STORED DATA:
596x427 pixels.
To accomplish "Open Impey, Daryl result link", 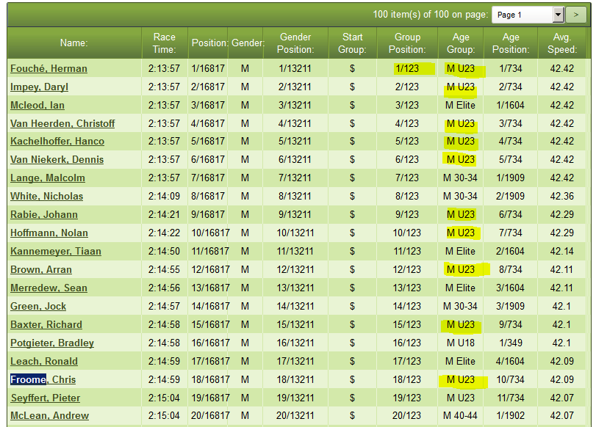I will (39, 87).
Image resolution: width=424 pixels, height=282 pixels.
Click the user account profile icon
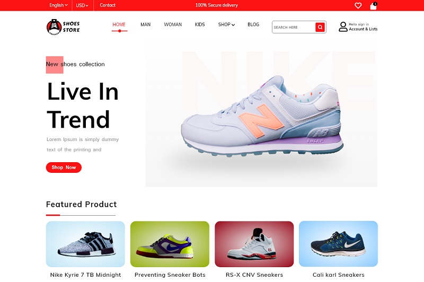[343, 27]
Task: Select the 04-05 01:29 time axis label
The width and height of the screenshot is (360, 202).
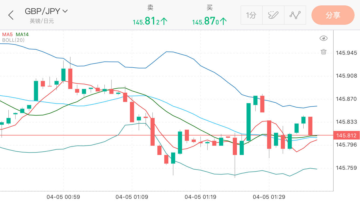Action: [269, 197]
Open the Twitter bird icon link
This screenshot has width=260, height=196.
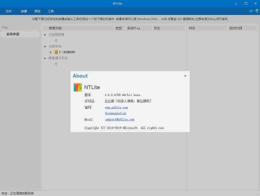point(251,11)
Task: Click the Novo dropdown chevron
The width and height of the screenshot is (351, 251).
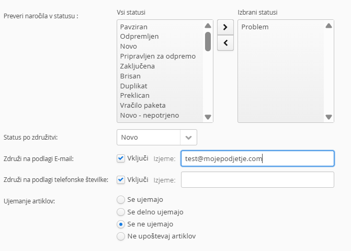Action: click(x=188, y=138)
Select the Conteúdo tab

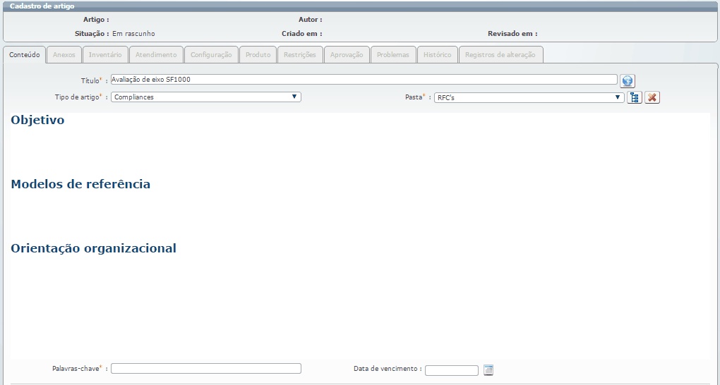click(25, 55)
---
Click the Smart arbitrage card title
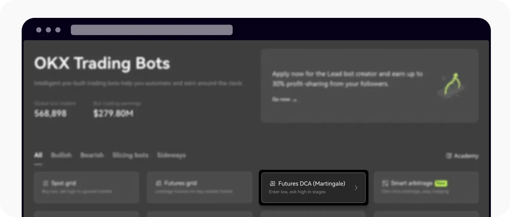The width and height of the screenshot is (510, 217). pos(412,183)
==
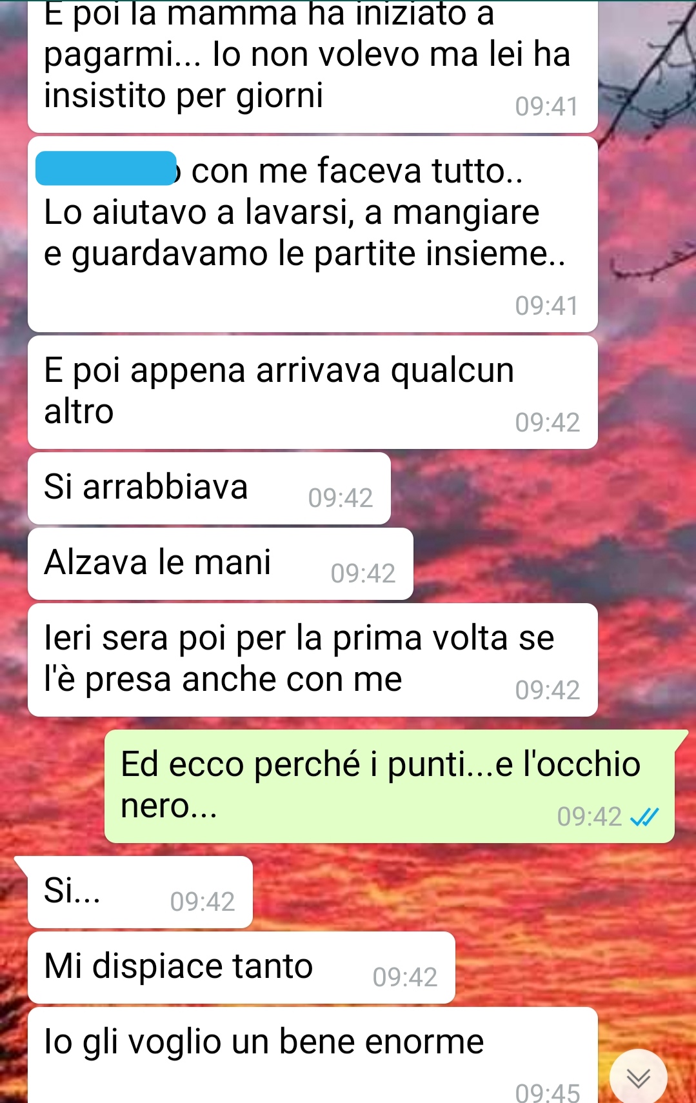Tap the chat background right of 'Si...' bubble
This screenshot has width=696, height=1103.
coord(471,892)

EXERCISE GOAL:
Your answer must be one number: how many lines of the entries hold the string "Task".

EXERCISE SOLUTION:
2